Simon Armitage uses metaphor in many different ways in Not The Furniture Game and Mother.... He uses them to describe and build up characters, in most cases; he doesn’t use much narrative and instead uses metaphor to help you build up your own story, so the interpretation varies and creates a much larger story from such a small poem. Armitage uses metaphors as a simple listed comparison as well as an extended metaphor which continues throughout the whole poem. These lead to a strange structure as it is unrhymed. In Not The Furniture Game, there is also no obvious rhythm, however there are many poetic values of it such as how it is punctuated.

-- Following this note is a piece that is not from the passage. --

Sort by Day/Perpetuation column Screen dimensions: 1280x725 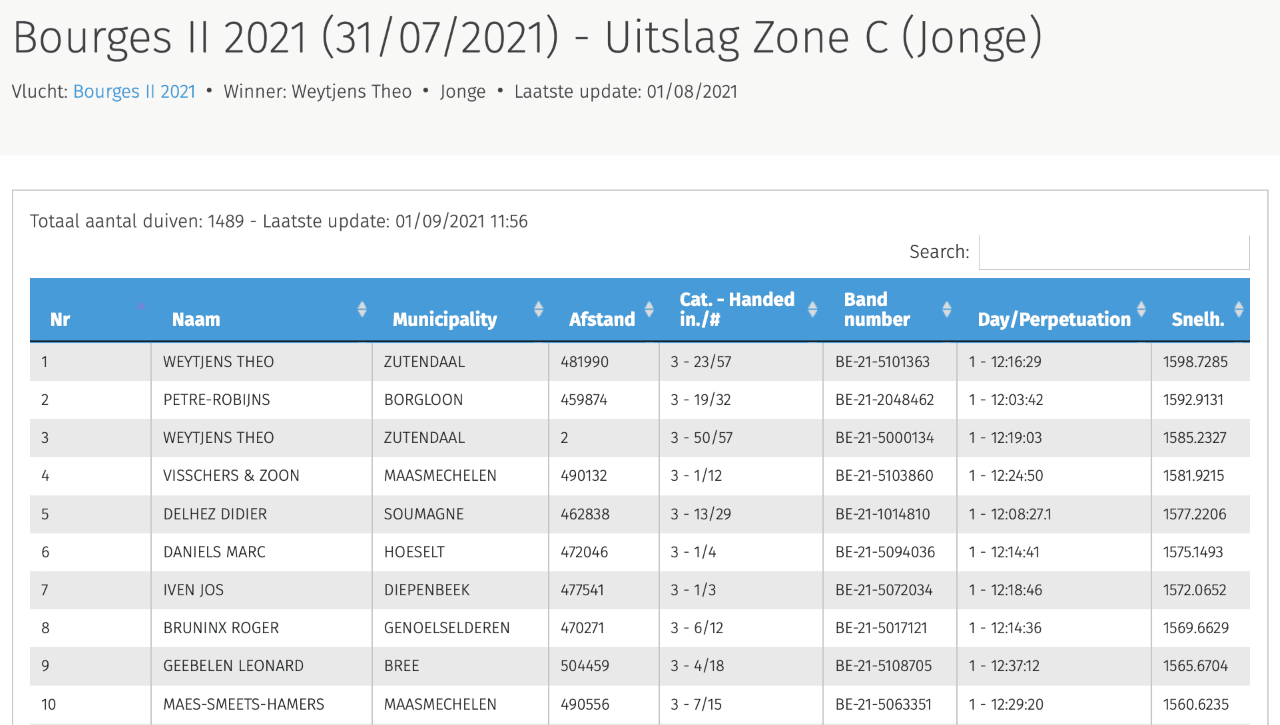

In the descriptive metaphors in Not The Furniture Game, Armitage builds up character very effectively using many semantic fields which link the man to a main field of terror. His shoulder blades are described as “two butchers at the meat cleaving competition.” This creates the image of him being a sharp, dangerous character. The description of his dog being a “sentry box with no-one in it” tells us even his possessions were scary, dangerous and the empty sentry box suggests they were soulless.
There are also many anthropomorphic metaphors. These make him sound disgusting and unquestionably abominable, like his toes which were “a nest of mice under the lawn mower.” This tells us how his toes are large and plagued, possibly very hairy. It also builds the picture of revealing this “nest of mice” by moving the lawn mower which represents something hiding his feet, conceivably his shoes.
The poem evidently suggests he was a very careless and rude speaker as it says he has the tongue of “an iguanodon.” The reference to this shows a strong harsh tongue as iguanodons are large and bulky which conv...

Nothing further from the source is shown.